Last week, the City of Portland, through its Office of Neighborhood Involvement (ONI), posteddraft rules on “Marijuana Regulatory License Procedure and Requirements.” These rules will affect a significant segment of Oregon’s marijuana industry; that is, all medical and recreational industry players within Portland city limits. To give you an idea of the size of Portland’s marijuana footprint, the city has 148 approved medical marijuana dispensaries per OHA data (compared to 93 Starbucks). Eugene is second with 27 approved dispensaries and Bend has 15.
As I have written before, Oregon is a “home rule” state and cities and counties are allowed to make rules without permission from on high, so long as those rules are not incompatible with state law. Oregon’s omnibus marijuana statute, HB 3400, permits cities and counties to legislate regarding marijuana in various ways, including even opting out from legalization entirely. Nothing in the statute says local jurisdictions can’t require their own permits, make their own zoning laws, or have their own inspections. The sole proviso is that local rules cannot conflict with state law.
The Portland draft rules are both broad and detailed. ONI proposes that the City require a fee-based license for all categories of medical and recreational marijuana businesses, including growers, processors, wholesalers and retailers. All marijuana businesses “must be within a building or structure subject to permit review” and not located in an area zoned for residential use. Medical dispensaries must be located 1,000 feet apart and retailers must be 1,000 feet apart. Doors may be open from 7am to 9pm.
Like the OLCC and OHA, the City or Portland wants biography via a Personal History Form on every program “Applicant,” which it defines as “any individual directly involved in the management and operation of, or has at least 10% ownership interest in the Marijuana Business or Marijuana Dispensary.” This differs from the definition of “Applicant” in the latest draft rules circulated by the OLCC, which define an “Applicant” as “any person or legal entity having a financial interest in the business….” So, the Portland rules require a little less disclosure, but not much.

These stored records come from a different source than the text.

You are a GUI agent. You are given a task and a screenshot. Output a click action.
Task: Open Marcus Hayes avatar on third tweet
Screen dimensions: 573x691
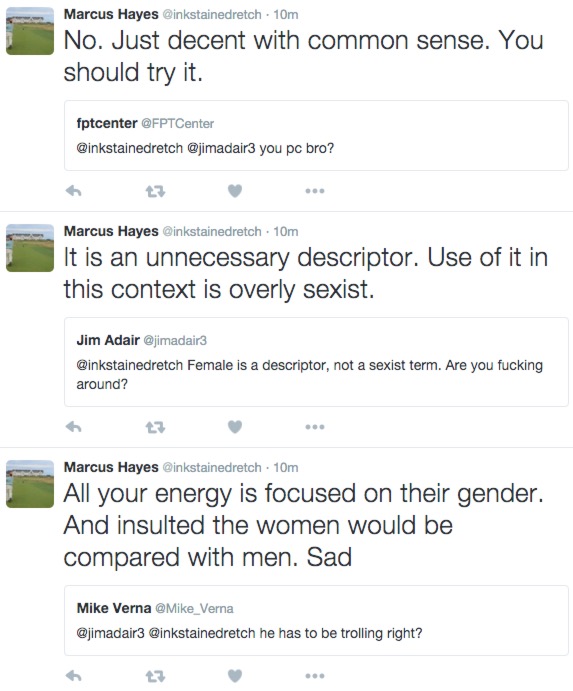30,484
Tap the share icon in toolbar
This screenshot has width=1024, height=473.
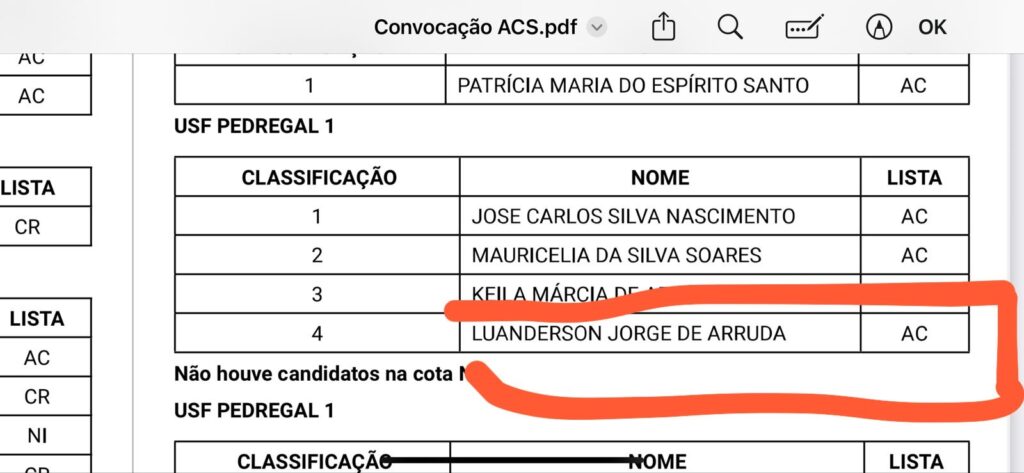[664, 27]
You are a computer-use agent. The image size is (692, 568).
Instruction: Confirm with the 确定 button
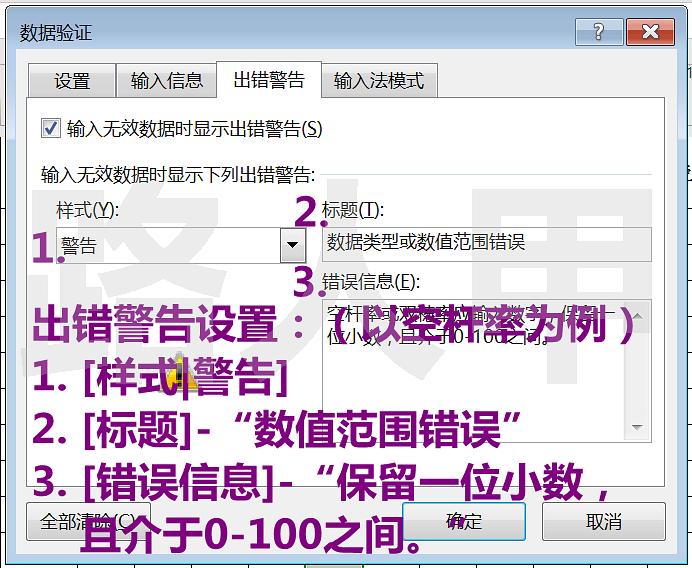(464, 521)
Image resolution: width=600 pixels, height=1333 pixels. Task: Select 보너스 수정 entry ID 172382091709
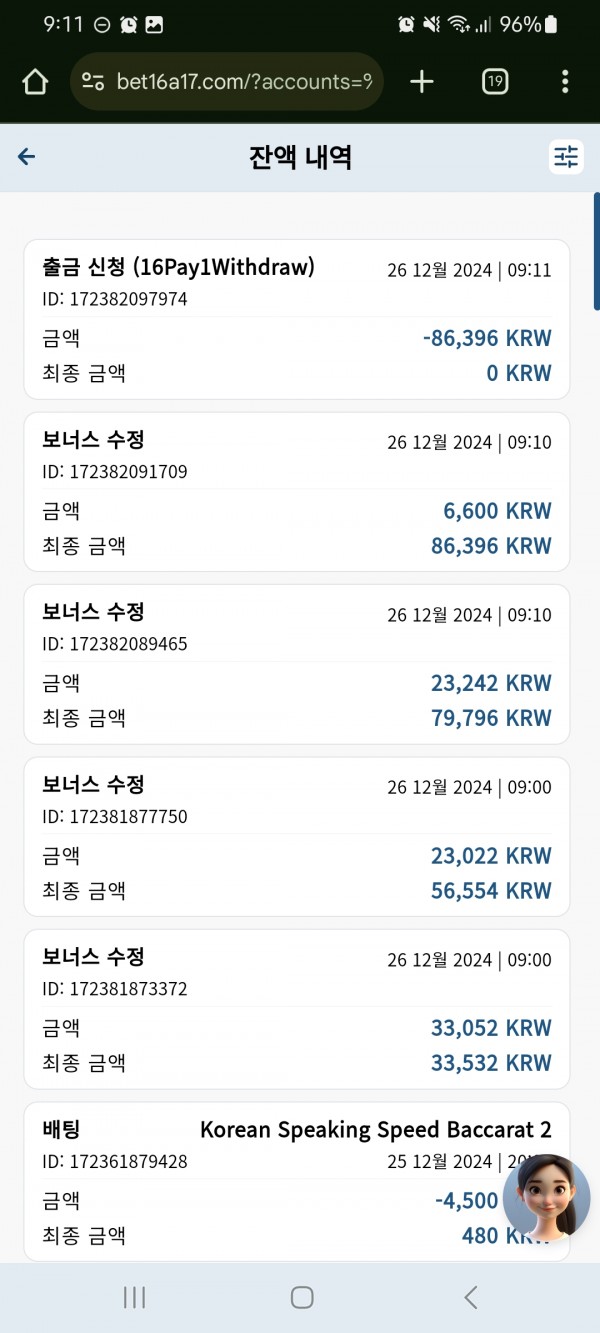click(297, 492)
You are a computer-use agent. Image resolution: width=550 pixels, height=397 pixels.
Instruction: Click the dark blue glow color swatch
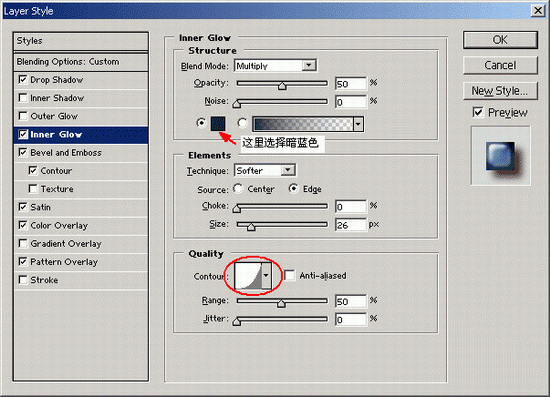pos(218,123)
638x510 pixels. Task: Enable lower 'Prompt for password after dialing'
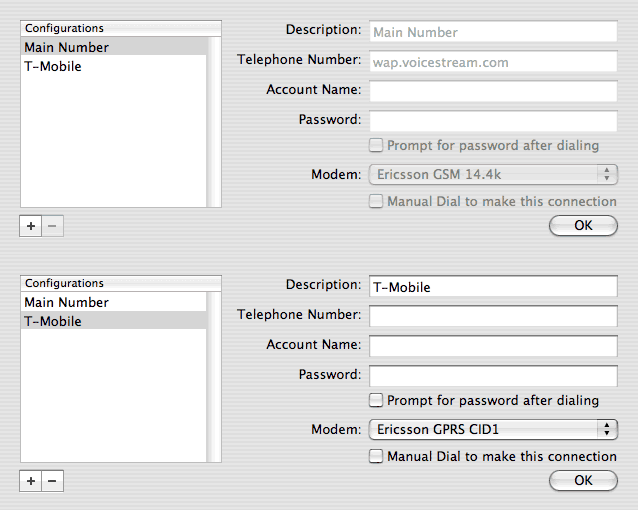coord(376,401)
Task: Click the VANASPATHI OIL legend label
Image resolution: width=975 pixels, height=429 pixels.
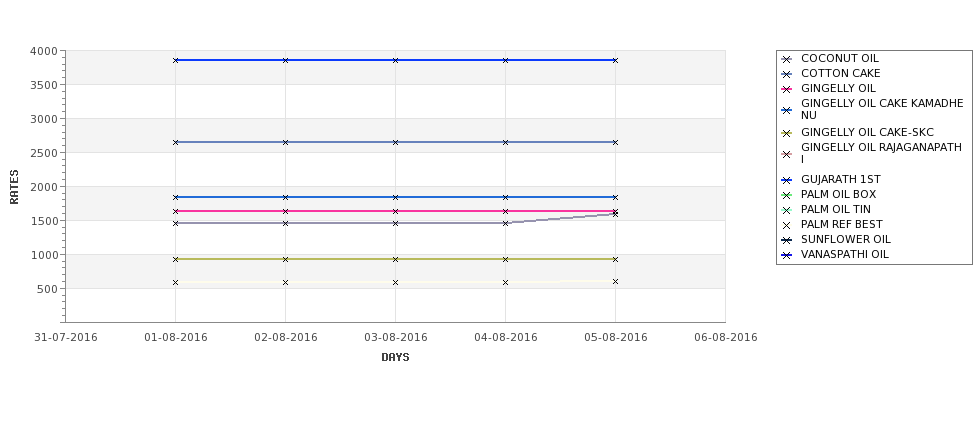Action: pyautogui.click(x=844, y=254)
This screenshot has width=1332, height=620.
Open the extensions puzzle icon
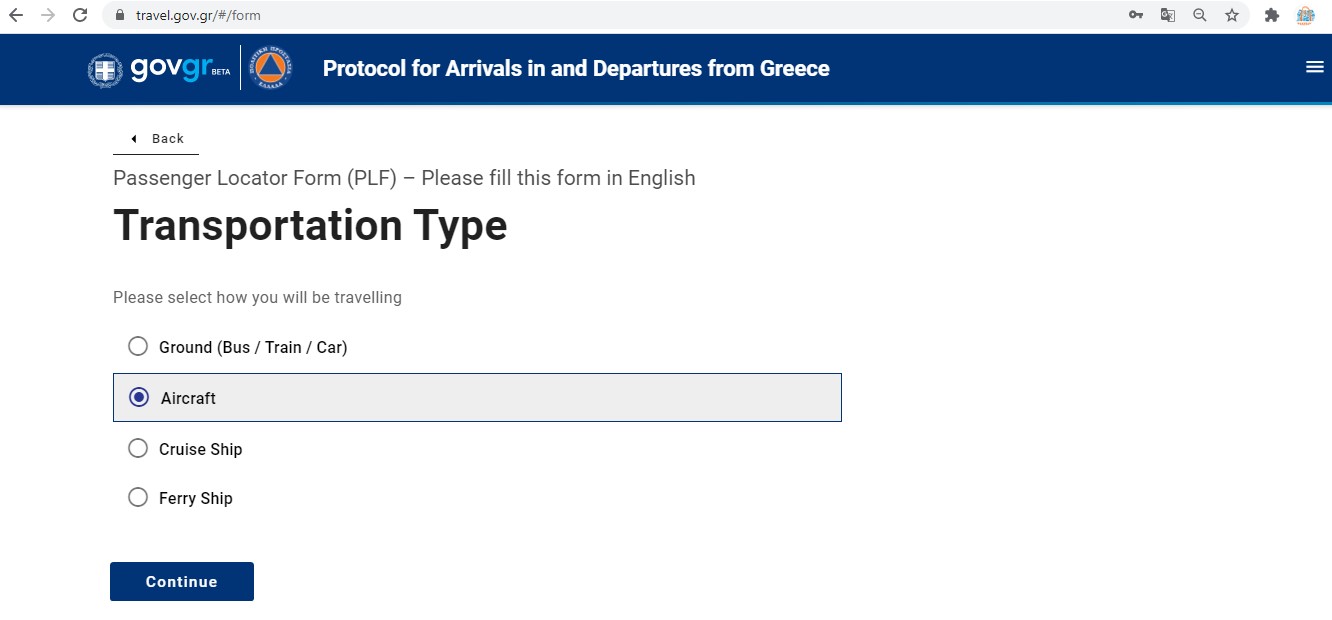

In addition to the Personal History Form, the City will require: descriptions of each business’ operations and its security plan; proof of a state-issued license; and proof of ownership in the form of a lease or other instrument. For storefronts, a “Control Plan” discussing security and nuisance abatement is required. Growers must provide documentation of permits from the Fire Department and Bureau of Development Services. And finally, delivery of marijuana off-site is not allowed (except as provided for under the existing Oregon Medical Marijuana Act).
After a Community Stakeholder Meeting on September 8, these rules will be considered by the Portland City Council on September 16. The City Council may adopt the rules in whole or in part, according to its charter. After the rules are adopted, and according to ONI’s timeline, the City does not anticipate accepting applications until October 1, 2016 – exactly one year to the day after the early recreational sales program begins. This is good news for marijuana businesses, which will not need to apply with the city unless they first receive a license from the state.
At this time, cannabis entrepreneurs in Portland and elsewhere should focus on influencing local rule-making while opportunities to do so still exist, as these rules will become very tough to change once codified. Ultimately, Oregon pot businesses everywhere should expect local compliance obligations (and plenty of them) in addition to the OLCC and OHA rules. We will continue to update as key developments unfold.